Provided information →
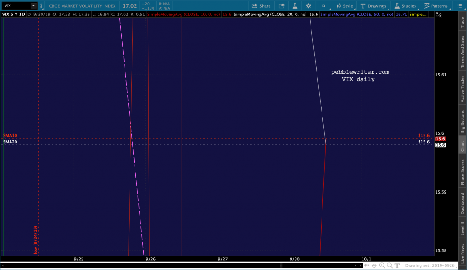This screenshot has height=270, width=467.
Task: Open the Patterns menu
Action: (x=436, y=6)
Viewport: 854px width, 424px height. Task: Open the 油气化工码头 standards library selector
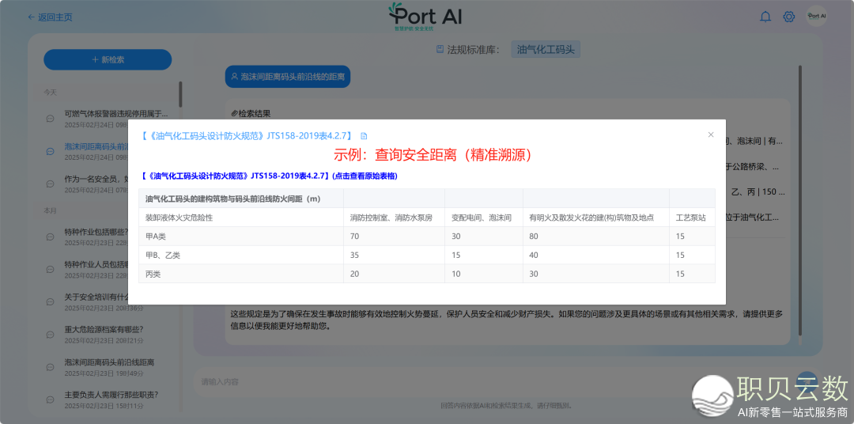[x=546, y=50]
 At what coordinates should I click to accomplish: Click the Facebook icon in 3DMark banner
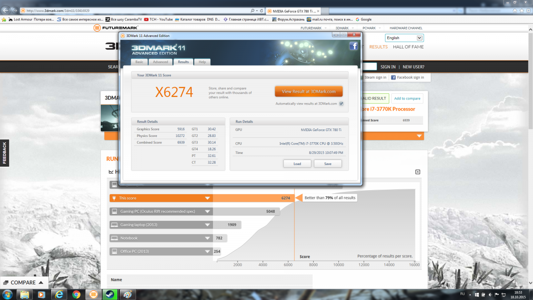click(x=354, y=46)
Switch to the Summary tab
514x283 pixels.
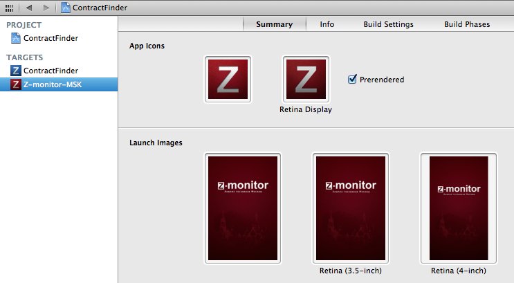(x=275, y=24)
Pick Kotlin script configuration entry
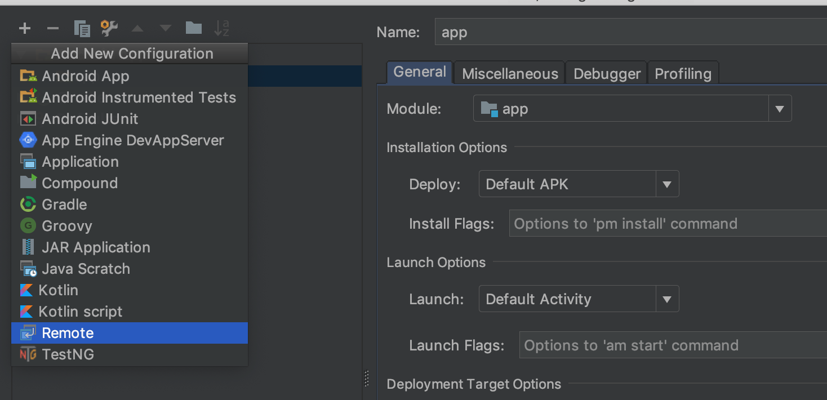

Requirement → Quote every line of text from the records above verbatim, omitting the pictures.

Problem solution →
This screenshot has height=270, width=467.
Task: Open the Patterns menu
Action: (x=436, y=6)
Viewport: 854px width, 424px height. Task: Open the 油气化工码头 standards library selector
[x=546, y=50]
 At what coordinates should I click to accomplish: Click the Facebook icon in 3DMark banner
click(x=354, y=46)
Switch to the Summary tab
514x283 pixels.
(x=275, y=24)
Pick Kotlin script configuration entry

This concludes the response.